The initial signs surrounding Trump’s announcements are that the new tariffs and investment restrictions may indeed spur China to negotiate over its trade practices: Beijing recently sent its top economic official, Liu He, to Washington in a bid to head off a broader trade war, and Washington and Beijing appear to have begun preliminary discussions on potential ways to reduce the bilateral U.S.-China trade deficit.
Trump cannot let his administration be bought off by China’s initial concessions if he wants to reverse years of American failure in pressing Beijing to change its economic practices. Instead, Trump needs to press the initiative by issuing a clear set of U.S. demands and building a multinational coalition to join the United States in the fight.
In developing specific U.S. demands, Trump should focus on opening the Chinese market in ways that support long-term U.S. economic interests, and not simply near-term U.S. corporate profits. For example, press reports suggest that China may offer to open its financial services market to U.S. firms. China has already begun a slow process of liberalizing its financial services market, and a more rapid opening would undoubtedly benefit the bottom lines of America’s banks. But opening China’s financial services market is less likely to have an impact on U.S. workers or on the broader economy here in the United States, given that U.S. banks entering China would predominantly hire Chinese nationals to serve clients inside China, and, for at least the first several years, profits would be recycled into the Chinese market.

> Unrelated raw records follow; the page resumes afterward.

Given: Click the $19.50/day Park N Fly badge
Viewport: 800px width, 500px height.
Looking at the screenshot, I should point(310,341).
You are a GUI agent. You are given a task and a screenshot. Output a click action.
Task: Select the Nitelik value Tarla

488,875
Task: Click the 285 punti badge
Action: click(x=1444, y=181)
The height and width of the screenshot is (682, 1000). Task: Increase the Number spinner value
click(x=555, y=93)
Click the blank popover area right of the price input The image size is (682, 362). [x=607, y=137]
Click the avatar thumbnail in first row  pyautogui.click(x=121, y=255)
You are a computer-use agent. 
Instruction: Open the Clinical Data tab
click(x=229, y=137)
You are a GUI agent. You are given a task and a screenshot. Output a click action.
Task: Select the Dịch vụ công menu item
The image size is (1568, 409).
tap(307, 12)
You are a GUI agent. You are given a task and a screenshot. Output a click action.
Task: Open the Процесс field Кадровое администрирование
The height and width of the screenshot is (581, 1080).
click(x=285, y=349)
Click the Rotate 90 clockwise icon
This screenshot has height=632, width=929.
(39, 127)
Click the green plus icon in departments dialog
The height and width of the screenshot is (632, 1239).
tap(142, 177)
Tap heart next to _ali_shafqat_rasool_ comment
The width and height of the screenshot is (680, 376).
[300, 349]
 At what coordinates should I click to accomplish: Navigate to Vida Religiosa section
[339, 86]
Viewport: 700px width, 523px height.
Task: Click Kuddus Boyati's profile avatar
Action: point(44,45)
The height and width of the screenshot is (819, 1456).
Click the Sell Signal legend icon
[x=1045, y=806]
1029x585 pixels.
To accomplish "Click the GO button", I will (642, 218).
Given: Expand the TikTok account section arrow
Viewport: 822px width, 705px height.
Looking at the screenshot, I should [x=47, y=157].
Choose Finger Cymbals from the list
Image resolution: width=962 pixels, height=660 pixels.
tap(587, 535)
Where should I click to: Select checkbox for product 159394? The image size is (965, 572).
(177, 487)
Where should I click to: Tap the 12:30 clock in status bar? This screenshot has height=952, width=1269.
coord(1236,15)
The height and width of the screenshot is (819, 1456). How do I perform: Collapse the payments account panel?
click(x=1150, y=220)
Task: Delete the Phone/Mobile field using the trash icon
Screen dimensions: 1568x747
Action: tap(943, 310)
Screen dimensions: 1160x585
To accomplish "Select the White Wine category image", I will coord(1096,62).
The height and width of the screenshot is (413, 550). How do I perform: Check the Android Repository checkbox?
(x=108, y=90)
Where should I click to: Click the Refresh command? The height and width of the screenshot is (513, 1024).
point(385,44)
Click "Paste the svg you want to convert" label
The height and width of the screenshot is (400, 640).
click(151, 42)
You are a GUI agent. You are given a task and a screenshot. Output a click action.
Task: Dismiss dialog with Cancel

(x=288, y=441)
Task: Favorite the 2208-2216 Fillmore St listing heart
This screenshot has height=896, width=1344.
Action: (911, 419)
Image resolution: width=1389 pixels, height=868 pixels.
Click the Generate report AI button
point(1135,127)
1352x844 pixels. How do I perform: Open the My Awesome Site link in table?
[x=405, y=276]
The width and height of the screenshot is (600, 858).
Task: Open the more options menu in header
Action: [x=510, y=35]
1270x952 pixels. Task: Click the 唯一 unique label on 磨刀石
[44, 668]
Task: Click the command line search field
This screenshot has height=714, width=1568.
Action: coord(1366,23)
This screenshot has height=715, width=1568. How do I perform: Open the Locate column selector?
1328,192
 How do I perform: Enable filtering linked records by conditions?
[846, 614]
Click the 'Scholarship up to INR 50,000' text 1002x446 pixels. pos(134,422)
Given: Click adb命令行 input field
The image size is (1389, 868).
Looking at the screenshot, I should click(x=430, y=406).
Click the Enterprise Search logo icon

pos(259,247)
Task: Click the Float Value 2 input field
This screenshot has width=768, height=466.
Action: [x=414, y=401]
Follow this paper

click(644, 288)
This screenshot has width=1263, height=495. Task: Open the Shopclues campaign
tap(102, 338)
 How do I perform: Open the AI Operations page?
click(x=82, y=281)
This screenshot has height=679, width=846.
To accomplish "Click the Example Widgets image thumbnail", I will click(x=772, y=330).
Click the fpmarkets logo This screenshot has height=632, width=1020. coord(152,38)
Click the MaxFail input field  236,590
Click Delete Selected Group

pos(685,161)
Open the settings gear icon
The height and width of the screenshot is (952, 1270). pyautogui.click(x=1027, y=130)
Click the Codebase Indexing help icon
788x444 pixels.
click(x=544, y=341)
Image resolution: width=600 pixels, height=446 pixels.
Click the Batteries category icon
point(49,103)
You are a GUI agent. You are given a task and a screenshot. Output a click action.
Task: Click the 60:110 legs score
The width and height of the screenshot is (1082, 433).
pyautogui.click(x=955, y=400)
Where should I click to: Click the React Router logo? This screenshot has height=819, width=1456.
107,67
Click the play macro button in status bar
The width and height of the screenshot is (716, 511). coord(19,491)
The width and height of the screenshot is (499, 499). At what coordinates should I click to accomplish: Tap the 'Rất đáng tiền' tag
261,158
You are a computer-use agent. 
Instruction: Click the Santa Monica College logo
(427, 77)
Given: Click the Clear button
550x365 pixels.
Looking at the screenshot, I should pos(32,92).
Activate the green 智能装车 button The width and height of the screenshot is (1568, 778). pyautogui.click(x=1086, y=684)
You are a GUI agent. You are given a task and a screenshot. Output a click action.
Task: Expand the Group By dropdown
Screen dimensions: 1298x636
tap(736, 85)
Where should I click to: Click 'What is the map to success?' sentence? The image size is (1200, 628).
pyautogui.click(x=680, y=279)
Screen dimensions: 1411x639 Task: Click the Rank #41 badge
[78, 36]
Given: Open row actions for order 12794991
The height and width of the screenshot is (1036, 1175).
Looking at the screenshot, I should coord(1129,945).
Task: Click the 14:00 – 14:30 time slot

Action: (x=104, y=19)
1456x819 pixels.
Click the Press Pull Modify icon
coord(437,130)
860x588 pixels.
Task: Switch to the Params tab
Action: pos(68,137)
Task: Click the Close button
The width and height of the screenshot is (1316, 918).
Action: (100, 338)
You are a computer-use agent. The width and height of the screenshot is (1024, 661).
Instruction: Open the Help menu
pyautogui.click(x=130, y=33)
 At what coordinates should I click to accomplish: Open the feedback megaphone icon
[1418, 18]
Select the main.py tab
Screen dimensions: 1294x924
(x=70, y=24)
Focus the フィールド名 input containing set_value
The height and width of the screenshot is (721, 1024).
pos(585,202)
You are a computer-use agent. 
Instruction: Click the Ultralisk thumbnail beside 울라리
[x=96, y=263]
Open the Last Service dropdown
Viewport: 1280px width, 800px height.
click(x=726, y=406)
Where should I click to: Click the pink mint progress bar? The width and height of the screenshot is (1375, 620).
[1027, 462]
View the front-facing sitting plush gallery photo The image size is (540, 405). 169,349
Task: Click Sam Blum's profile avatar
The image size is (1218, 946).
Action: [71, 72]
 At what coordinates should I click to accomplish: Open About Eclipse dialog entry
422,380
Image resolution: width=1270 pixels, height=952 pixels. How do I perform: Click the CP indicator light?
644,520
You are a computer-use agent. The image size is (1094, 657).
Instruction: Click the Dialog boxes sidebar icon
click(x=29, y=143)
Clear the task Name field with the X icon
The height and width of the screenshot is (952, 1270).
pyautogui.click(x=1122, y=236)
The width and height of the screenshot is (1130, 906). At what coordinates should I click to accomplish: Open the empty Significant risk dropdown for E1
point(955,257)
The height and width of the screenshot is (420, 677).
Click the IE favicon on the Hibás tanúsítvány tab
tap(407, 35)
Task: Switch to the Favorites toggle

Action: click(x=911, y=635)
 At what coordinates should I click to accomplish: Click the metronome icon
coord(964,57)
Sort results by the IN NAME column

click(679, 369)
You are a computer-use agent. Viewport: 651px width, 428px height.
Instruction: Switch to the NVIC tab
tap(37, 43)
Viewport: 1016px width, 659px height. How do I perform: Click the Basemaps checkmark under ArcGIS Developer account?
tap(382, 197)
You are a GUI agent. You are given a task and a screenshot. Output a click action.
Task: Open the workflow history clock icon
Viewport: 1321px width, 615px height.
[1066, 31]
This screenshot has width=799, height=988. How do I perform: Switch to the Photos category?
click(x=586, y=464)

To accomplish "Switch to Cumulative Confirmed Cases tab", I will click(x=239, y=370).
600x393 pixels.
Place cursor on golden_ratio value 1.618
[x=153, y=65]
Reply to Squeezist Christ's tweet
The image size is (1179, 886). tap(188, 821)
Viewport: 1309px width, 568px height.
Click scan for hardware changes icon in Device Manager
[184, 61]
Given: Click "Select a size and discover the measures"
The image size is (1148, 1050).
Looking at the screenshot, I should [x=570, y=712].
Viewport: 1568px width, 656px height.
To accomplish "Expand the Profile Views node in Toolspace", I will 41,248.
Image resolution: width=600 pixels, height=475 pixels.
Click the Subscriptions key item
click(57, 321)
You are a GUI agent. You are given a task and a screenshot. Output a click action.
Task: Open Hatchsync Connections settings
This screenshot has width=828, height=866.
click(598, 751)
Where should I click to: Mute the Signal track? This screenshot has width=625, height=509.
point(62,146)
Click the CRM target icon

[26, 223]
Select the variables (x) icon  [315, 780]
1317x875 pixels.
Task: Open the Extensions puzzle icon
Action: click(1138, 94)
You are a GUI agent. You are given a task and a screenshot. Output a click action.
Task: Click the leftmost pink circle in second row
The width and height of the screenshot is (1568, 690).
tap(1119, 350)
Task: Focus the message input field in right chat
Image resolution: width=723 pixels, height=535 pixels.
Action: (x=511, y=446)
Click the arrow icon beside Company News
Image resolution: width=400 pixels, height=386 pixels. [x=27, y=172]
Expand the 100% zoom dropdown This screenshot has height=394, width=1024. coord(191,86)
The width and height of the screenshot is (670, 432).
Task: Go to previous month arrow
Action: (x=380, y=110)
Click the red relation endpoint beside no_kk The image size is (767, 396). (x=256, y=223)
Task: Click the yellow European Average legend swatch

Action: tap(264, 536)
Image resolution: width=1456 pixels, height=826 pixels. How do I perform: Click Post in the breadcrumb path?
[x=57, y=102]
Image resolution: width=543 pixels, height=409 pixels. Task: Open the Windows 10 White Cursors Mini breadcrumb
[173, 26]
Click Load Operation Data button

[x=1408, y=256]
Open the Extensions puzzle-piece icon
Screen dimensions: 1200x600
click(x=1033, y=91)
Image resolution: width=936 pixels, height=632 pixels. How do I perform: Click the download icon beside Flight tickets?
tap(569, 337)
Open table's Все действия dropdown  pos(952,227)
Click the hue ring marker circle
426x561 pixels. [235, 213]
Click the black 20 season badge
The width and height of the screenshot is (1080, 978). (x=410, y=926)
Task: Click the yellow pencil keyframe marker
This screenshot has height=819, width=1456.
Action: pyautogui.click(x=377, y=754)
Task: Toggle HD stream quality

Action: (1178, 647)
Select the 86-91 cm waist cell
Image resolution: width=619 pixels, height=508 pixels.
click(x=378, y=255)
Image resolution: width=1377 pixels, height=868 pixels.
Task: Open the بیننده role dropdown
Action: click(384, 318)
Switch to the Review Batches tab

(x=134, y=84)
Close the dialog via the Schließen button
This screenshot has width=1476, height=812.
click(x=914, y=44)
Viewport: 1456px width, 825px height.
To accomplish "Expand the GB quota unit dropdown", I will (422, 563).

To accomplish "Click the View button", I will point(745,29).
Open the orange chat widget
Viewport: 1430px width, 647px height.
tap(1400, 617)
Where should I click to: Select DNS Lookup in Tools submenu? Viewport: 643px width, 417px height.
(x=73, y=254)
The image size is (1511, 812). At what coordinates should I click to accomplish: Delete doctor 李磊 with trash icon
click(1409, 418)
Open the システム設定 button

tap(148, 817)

Trump also needs to resist the temptation to reduce the U.S.-China trade deficit by letting China engage in beggar-thy-neighbor policies that harm U.S. allies while letting China shirk more fundamental reforms. China is reportedly considering shifting semiconductor purchases from South Korean and Taiwanese firms to U.S. companies as a way of closing the trade deficit. While this could provide a short-term boost to U.S. exports, it would also drive a wedge between the United States and two important Asian allies while requiring nothing in terms of long-term structural reforms from China: China could simply return to purchasing foreign semiconductors as soon as U.S. political pressure abates.
Instead, Trump should focus his market-opening negotiations on two principal areas.
First, Trump should press China to reduce barriers on U.S. trade and investment in the areas prioritized by “Made in China 2025,” China’s signature economic development initiative. This initiative poses the biggest long-term economic challenge to the United States. Trump should insist that that if China wants to be able to attract U.S. expertise to support the Made in China 2025 initiative and ultimately sell Made in China 2025 initiative products to the United States, then China will need to let U.S. companies compete in the Made in China 2025 priority sectors on terms comparable to those that the United States offers Chinese companies in the same sectors.
Second, Trump should press China to open its market to U.S. goods and services that support labor and employment in the United States, such as automobile manufacturing and services that tend to rely on U.S.-based employees. While global trade has generally benefited the U.S. economy as a while, the last decade has made clear that trade creates losers as well as winners. Prioritizing trade terms that benefit some of the groups that have historically lost under trade deals would not only be fair, it may have the potential to rebuild popular American support for trade over time.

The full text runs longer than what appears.